Pixel coordinate grounding data:
○ ○ ○ ○ ○ ○ ○

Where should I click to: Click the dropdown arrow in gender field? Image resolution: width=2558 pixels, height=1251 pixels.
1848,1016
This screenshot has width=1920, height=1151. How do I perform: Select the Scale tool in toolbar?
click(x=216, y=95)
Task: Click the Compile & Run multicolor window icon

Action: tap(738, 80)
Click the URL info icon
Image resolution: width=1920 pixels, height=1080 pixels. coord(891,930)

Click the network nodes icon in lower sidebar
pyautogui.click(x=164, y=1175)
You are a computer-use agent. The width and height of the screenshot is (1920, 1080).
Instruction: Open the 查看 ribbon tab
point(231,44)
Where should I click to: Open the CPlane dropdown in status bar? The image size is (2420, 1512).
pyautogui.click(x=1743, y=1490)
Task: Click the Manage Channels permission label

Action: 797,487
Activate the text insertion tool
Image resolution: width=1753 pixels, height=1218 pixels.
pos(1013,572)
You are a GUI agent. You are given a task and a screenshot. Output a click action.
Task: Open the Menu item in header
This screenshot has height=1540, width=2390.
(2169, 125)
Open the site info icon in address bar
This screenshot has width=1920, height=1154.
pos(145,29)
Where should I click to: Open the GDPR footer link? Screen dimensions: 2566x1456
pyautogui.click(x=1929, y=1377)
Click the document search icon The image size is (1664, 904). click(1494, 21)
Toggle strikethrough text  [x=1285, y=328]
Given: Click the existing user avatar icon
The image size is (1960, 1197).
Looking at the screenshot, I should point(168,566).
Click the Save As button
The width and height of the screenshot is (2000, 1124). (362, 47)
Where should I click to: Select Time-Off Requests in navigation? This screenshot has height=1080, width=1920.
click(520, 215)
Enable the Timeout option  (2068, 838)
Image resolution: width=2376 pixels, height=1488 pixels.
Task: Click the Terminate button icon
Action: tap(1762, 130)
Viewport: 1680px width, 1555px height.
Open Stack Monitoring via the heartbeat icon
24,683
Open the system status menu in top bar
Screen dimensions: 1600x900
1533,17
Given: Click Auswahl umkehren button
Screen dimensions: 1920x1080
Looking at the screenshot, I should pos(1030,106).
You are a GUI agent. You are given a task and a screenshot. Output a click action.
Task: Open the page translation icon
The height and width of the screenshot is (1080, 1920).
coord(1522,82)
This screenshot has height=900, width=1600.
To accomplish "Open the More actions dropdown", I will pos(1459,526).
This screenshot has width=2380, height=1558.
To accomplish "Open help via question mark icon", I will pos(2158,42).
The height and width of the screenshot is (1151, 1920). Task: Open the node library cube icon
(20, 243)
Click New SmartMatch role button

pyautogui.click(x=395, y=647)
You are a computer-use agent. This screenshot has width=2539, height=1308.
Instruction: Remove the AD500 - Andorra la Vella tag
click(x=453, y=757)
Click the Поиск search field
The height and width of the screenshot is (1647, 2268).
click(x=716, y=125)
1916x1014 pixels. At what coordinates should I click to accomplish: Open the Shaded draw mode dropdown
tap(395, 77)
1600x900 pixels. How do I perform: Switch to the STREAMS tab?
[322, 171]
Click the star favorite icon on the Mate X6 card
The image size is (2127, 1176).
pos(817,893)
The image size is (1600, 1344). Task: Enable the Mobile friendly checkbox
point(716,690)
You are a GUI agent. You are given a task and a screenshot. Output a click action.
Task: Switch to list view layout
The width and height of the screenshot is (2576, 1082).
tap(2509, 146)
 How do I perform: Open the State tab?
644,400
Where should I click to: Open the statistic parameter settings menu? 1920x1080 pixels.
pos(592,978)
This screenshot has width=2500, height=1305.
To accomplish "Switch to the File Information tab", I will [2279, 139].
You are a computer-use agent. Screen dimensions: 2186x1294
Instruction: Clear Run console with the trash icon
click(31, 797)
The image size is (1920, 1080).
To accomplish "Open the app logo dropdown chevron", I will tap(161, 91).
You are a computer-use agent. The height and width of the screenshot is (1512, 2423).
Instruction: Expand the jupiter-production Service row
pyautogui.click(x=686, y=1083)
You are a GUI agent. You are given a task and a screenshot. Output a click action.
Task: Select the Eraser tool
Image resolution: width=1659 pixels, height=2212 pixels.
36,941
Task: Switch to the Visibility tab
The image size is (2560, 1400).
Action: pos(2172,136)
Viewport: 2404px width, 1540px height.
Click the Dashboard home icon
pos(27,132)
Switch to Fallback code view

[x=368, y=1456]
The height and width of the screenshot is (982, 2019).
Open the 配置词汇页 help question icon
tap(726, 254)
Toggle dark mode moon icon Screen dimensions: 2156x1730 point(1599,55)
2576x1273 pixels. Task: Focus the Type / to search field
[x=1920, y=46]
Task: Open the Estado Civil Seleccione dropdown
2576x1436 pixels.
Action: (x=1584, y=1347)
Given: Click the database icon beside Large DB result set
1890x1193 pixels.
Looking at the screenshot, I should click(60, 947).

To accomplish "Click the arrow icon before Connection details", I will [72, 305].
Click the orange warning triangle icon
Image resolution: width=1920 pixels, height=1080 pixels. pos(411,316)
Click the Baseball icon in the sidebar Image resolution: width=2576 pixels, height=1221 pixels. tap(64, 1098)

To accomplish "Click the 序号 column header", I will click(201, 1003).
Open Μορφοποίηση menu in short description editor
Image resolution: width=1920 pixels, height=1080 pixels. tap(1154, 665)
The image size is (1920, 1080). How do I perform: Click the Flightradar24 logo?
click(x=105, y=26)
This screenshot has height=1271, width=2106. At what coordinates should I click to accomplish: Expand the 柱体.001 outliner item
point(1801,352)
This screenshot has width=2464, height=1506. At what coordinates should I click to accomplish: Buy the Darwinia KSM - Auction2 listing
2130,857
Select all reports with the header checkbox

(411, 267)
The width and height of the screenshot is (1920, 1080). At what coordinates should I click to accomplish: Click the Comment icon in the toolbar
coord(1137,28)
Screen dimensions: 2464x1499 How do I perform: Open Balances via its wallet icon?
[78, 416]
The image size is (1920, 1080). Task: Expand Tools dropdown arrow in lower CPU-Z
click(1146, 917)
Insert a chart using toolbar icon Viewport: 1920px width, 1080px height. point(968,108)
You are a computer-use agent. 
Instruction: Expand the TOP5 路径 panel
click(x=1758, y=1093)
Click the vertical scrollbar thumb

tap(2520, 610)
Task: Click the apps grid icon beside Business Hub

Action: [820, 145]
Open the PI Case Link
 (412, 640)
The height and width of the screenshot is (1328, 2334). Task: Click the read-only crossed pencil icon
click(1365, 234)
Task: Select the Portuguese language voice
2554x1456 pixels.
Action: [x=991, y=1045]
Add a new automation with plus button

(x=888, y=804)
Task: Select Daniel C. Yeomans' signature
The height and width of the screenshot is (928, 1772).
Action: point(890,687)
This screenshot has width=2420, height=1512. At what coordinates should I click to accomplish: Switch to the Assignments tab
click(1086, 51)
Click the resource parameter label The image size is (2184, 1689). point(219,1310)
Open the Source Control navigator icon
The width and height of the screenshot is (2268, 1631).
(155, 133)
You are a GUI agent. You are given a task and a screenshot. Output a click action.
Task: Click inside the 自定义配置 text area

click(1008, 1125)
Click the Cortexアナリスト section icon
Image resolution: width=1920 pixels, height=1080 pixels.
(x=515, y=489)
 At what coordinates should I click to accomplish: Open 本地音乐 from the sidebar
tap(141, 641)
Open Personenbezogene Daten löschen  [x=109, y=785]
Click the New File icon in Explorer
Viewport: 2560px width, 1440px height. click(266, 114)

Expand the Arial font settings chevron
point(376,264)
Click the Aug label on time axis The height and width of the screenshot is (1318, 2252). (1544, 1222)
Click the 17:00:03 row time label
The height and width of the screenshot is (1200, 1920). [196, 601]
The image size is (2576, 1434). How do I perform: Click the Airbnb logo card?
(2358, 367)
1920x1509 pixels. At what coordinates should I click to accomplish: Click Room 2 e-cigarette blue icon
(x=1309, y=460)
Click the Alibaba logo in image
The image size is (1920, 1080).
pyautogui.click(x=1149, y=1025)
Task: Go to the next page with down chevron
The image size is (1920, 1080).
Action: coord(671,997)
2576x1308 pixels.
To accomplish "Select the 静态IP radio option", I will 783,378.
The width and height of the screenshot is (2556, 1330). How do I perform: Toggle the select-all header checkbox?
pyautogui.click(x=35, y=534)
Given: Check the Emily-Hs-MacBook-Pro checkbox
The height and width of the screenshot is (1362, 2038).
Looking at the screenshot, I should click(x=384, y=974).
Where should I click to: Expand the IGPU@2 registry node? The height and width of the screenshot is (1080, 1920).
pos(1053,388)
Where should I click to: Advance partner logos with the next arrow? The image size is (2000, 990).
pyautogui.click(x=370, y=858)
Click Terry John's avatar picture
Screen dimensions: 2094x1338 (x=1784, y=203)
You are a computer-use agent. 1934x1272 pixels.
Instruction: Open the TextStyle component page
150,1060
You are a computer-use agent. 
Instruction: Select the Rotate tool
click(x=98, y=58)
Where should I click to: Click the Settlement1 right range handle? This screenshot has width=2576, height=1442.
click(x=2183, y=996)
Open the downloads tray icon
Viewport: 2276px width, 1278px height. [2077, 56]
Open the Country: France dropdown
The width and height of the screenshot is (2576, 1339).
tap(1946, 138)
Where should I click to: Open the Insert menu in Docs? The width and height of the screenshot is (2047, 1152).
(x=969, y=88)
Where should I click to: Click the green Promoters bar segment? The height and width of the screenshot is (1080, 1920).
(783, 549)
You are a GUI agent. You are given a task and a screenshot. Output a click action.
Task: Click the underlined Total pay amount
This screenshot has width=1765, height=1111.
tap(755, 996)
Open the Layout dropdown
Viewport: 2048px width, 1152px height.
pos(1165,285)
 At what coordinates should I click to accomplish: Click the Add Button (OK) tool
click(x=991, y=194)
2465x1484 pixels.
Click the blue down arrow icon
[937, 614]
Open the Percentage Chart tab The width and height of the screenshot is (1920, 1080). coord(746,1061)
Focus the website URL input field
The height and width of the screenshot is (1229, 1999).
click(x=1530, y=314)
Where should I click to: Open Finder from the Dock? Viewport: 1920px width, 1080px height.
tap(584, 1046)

○ ○ ○ ○ ○ ○ ○

What you will do: Copy out only the lines above from the one with "Viewport: 1680px width, 1555px height." to the one with "This screenshot has width=2500, height=1305.", inclusive, exactly as they stand.

Response:
Viewport: 1680px width, 1555px height.
Open Stack Monitoring via the heartbeat icon
24,683
Open the system status menu in top bar
Screen dimensions: 1600x900
1533,17
Given: Click Auswahl umkehren button
Screen dimensions: 1920x1080
Looking at the screenshot, I should pos(1030,106).
You are a GUI agent. You are given a task and a screenshot. Output a click action.
Task: Open the page translation icon
The height and width of the screenshot is (1080, 1920).
coord(1522,82)
This screenshot has height=900, width=1600.
To accomplish "Open the More actions dropdown", I will pos(1459,526).
This screenshot has width=2380, height=1558.
To accomplish "Open help via question mark icon", I will pos(2158,42).
The height and width of the screenshot is (1151, 1920). Task: Open the node library cube icon
(20, 243)
Click New SmartMatch role button

pyautogui.click(x=395, y=647)
You are a computer-use agent. This screenshot has width=2539, height=1308.
Instruction: Remove the AD500 - Andorra la Vella tag
click(x=453, y=757)
Click the Поиск search field
The height and width of the screenshot is (1647, 2268).
click(x=716, y=125)
1916x1014 pixels. At what coordinates should I click to accomplish: Open the Shaded draw mode dropdown
tap(395, 77)
1600x900 pixels. How do I perform: Switch to the STREAMS tab?
[322, 171]
Click the star favorite icon on the Mate X6 card
The image size is (2127, 1176).
pos(817,893)
The image size is (1600, 1344). Task: Enable the Mobile friendly checkbox
point(716,690)
You are a GUI agent. You are given a task and a screenshot. Output a click action.
Task: Switch to list view layout
The width and height of the screenshot is (2576, 1082).
tap(2509, 146)
 How do I perform: Open the State tab?
644,400
Where should I click to: Open the statistic parameter settings menu? 1920x1080 pixels.
pos(592,978)
This screenshot has width=2500, height=1305.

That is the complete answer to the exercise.